I also used some off cuts to make a small light box in the top, this later had LED's fitted and extraction holes for a pc fan ventilation system.
Step 2: Step 2: Starting the Background.
To start the background sketch out of just mentally visualise where yous like ledges and "rocks"
Once you've got a good design or plan laid out you can start cutting the foam chunks for form the base of our rocks. This saves on expanding foam later.
Take your cut foam chunks and put them into place gluing with aquarium sealant. Once the sealant is dry we are going to move onto the expanding foam.
Cover the whole back wall and any side out cropping or areas you want to later be "rock" Once the foam is in place I then add my plant pots by pushing them down into it and any bark or surface details I want in the final wall. These will be swallowed up and hidden as the foam expands. It expands A LOT so don't think "Hmm not enough" and adding more as you'll be surprised later. Also don't worry about the look as we will be carving it to shape once drive and exposing those plant pots.
The carving step is your chance to really give your back wall some shape and make it look like rocks and hollows. You can see the difference in the pictures. To carve the foam I just used a bread knife, I found this worked best.
Step 3: Step 3: Concreting the Background.
Now we have a fantastic blank canvas background shape. Lets take it beyond the standard foam vivarium! That's been done to death already!
As I didn't want a solid grey background this is where i used the coco fibre. Mix your concrete according to the instruction with your bag. I had 2 different brands and both differed so I wont go into that. Except to say for the colour i got on my background I replaced half the sand with coco fibre. Wear rubber gloves and a dust mask when mixing!
This sand/coco fibre gave a really nice fibrous brown grey mix. Mix in small batches and make it reasonably thick so you can mould it onto your foam shapes.
When drying keep misting the concrete to keep it moist.

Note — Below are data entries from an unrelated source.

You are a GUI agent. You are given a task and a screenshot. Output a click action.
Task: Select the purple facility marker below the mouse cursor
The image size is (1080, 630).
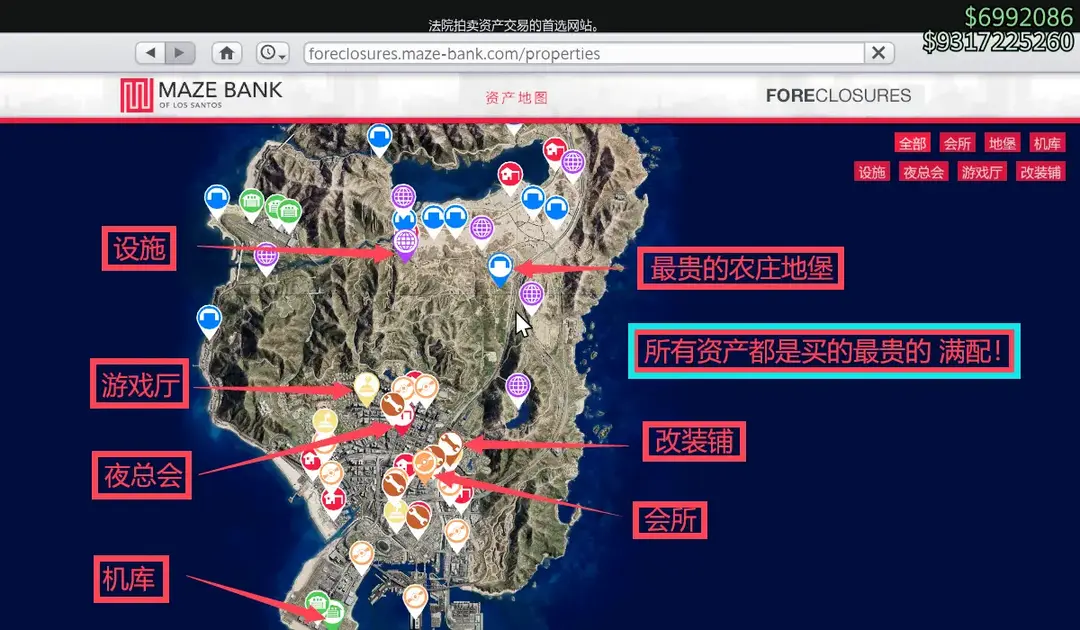517,385
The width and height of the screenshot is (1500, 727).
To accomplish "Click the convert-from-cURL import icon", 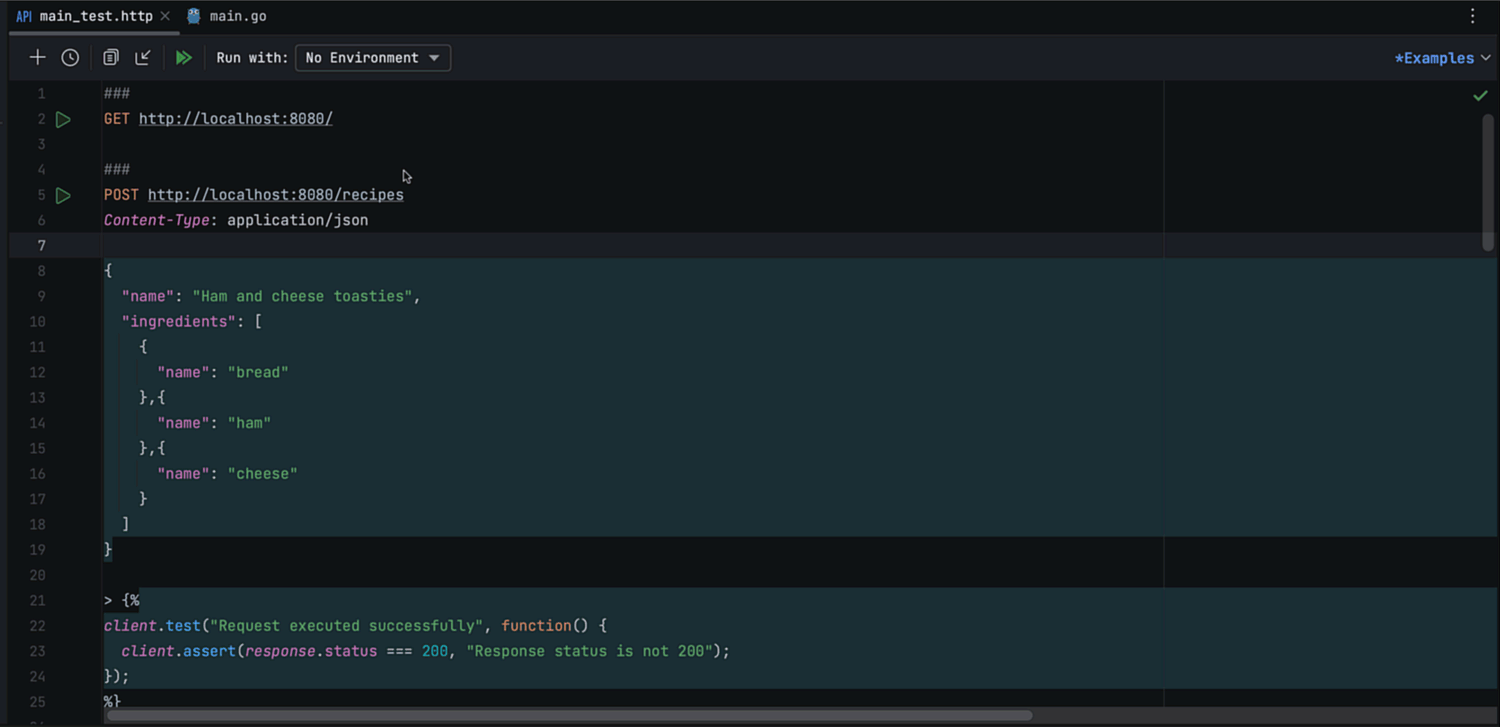I will [x=142, y=57].
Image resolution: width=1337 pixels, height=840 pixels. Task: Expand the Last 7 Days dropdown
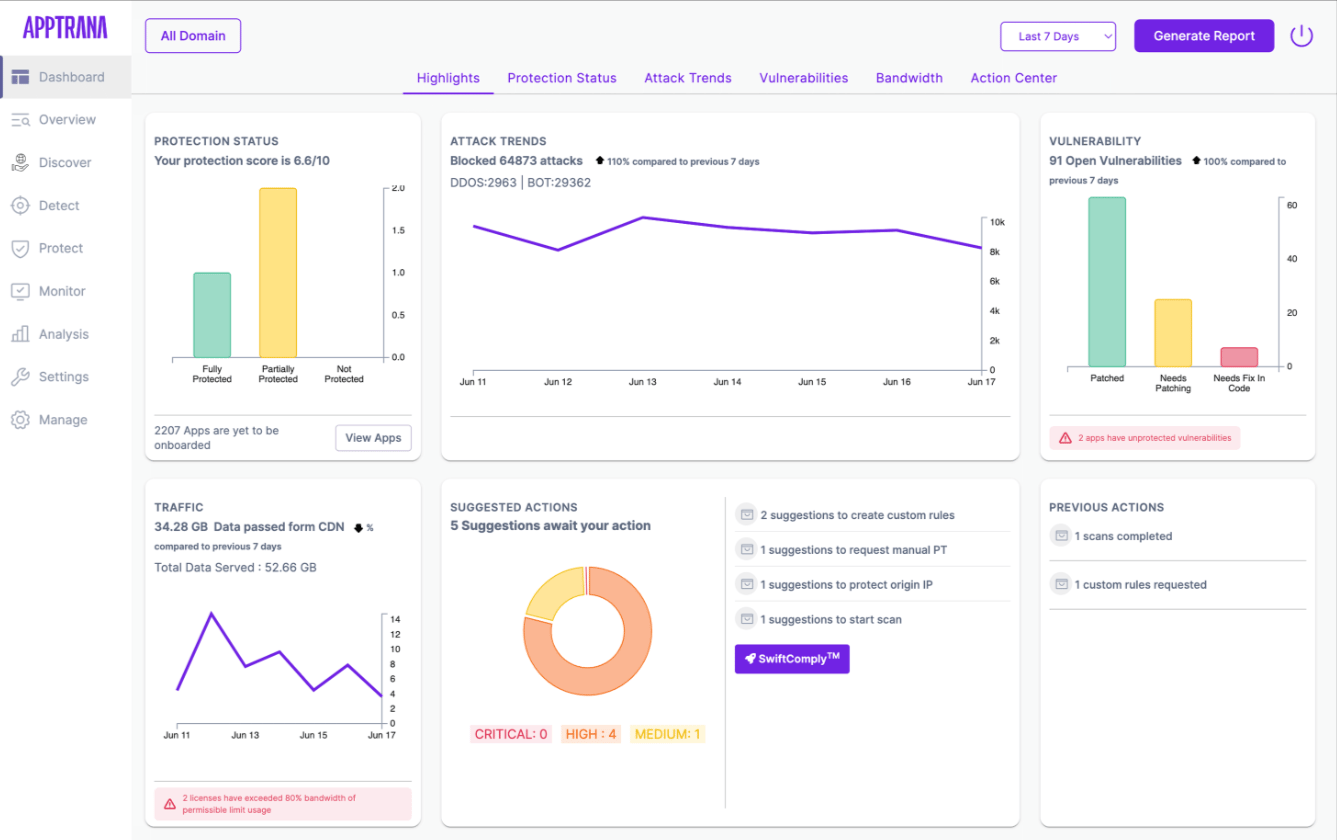1058,36

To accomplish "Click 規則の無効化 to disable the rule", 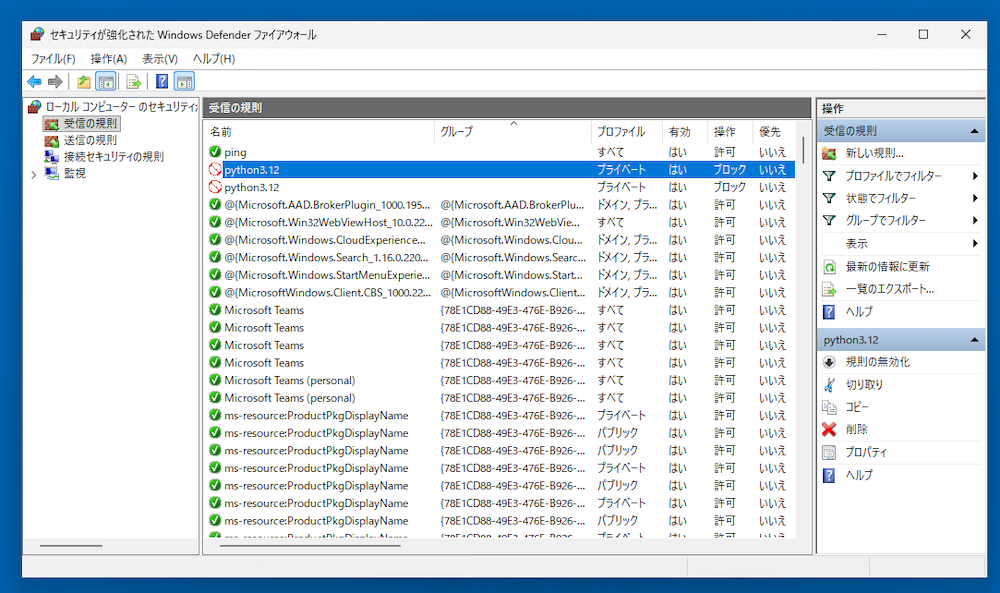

If the concrete drys too fast it WILL crack. I heavily misted every so often or when it looked a a bit dry (the colour changes)
Step 4: Step 4: Decorating and Planting
Once the concrete was dry I moved onto surface decoration and other tank features such as drift wood etc etc. This is more personal preference and will differ depending on the species you're keeping.
But to decorate the surface I smeared black aquarium silicon onto certain areas then forced moss and coco fibre down into it. Once the silicon has dried use a stif brush to remove any excess that hasn't stuck.
The base is them lined with the black bag or pond liner. This cut to shape then glued/sealed in place with the aquarium sealant. This is a second barrier as we already sealed it earlier on. Then fill half your base with clay balls for drainage then lay another sheet of black bag on top. On top of this add your potting soil. Be sure to use one with out added fertiliser. Once its in place pat it down and then get a fork and ram it down through the second black bag layer to create drainage holes.
Once your planted and decorated the vivarium measure and cut your vivarium glass sliders and glue with the aquarium sealant to the top and bottom plinths and insert your glass.
I made a custom LED light using 4 10w LED's and an old pc heat sink and pc fan as an extractor to keep air flowing. These are easy to make and have many Instructables on the subject on the site already.